→ **TASK OBJECTIVE**:
Answer these from the post:
(a) How was the woman's body identified?
(b) What was the name of the motel where the man was staying when he killed himself?
(c) What term does the post give for money that has value only because governments declare it valuable?

→ **TEXT**:
People are pretty weird. I just read about a reality-show contestant who apparently murdered his ex-wife and then killed himself. This in and of itself isn't so weird; if I were regularly featured on TMZ, I would have ended it all, too. Consider, however, the following:

1. The guy mangled this woman's body so badly that she had to be identified by the serial numbers on her breast implants.

2. Breast implants have serial numbers?

3. Possibly so the government can track all those radicals who are also porn stars and strippers. The thing they use to scan the serials is secreted away in the mouth of some rich, drunk asshole around your dad's age. Yuck.

4. The Yahoo! news article makes a big fuss about the town where this guy was staying when he offed himself being such a backwater. The place was called the Thunderbird Motel (which, as residents are quick to point out, is "kind of seedy" - well DOY) and Rambo was filmed there. Oh, and apparently the townies like to carve things with chainsaws?

5. The shows this guy was on? "Megan Wants a Millionaire" and "I Love Money." Yeah. Bitter tears of loss and disappointment on this one.

Think about this. The only reason that money is valuable is because governments declare it valuable. It isn't even a commodity that people want; it's just paper or cheap metal.
This is called "fiat money" and pretty much every country who's any country uses it. And people say language doesn't have the power to shape reality! Pff.



"Hey, you know that stuff you want, like food and shelter? Well, funny thing; if you don't have a lot of these little pieces of paper, you're pretty much screwed. Also, we get to print the money, but in order for YOU to get it, you have to work. Don't ask me why, I didn't make the rules. OH WAIT YES I DID."

Did you know that refusing money offered cancels a debt in the same way that accepting money does? I sure didn't!

→ **DATA BLOCK**:

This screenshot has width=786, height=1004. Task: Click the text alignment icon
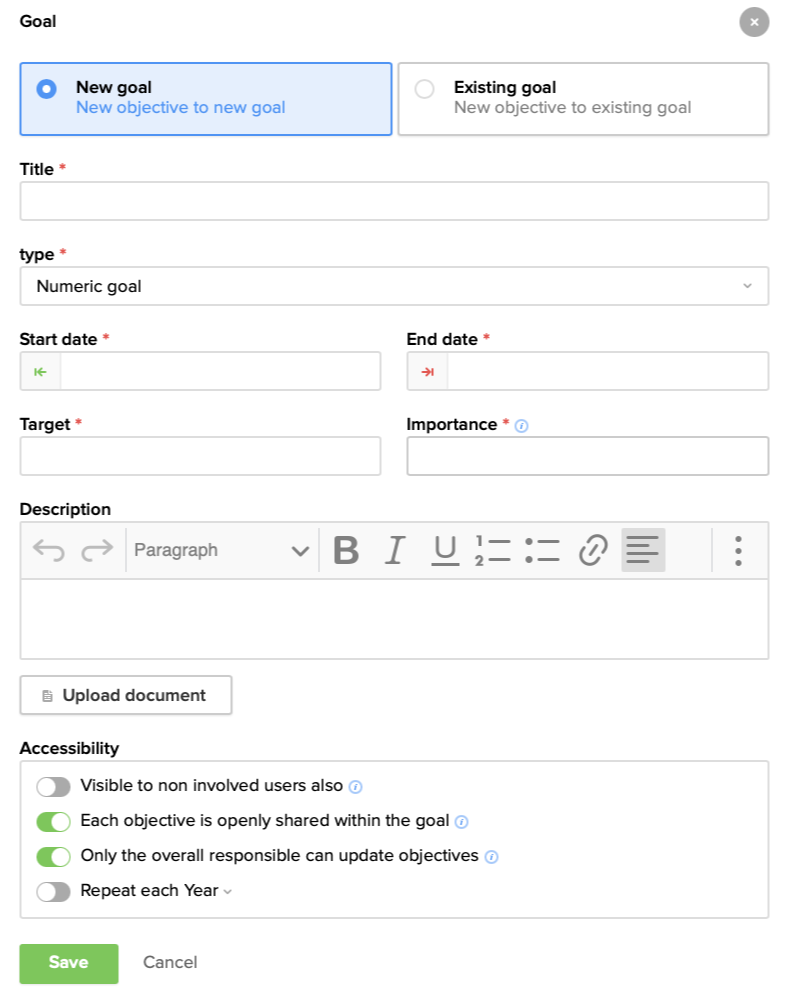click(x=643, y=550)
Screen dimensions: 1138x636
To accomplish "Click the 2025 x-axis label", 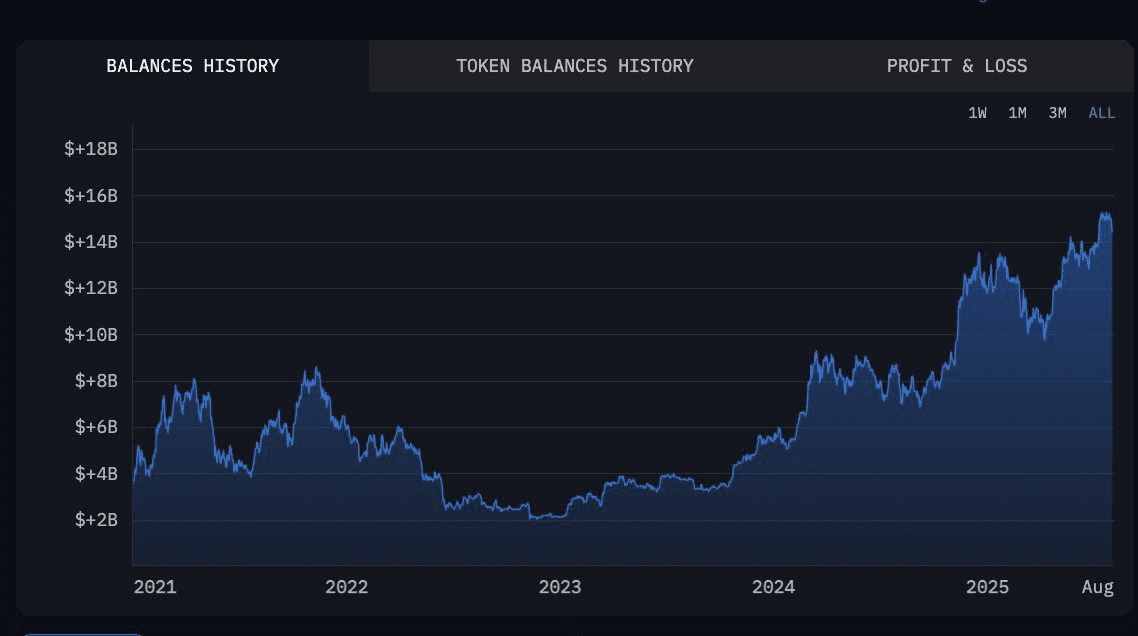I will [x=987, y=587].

→ **ANSWER TO THIS TASK**:
(a) By the serial numbers on her breast implants.
(b) The Thunderbird Motel.
(c) Fiat money.